**Work required:** What you return must match the material exactly, with every line present.
------------------------------------
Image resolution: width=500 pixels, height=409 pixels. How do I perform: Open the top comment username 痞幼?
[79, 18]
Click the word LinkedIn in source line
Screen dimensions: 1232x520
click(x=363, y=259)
------------------------------------
**Output for this exercise:**
Image resolution: width=500 pixels, height=409 pixels. How do I perform: Open the top comment username 痞幼?
[79, 18]
Click the word LinkedIn in source line
Screen dimensions: 1232x520
click(x=363, y=259)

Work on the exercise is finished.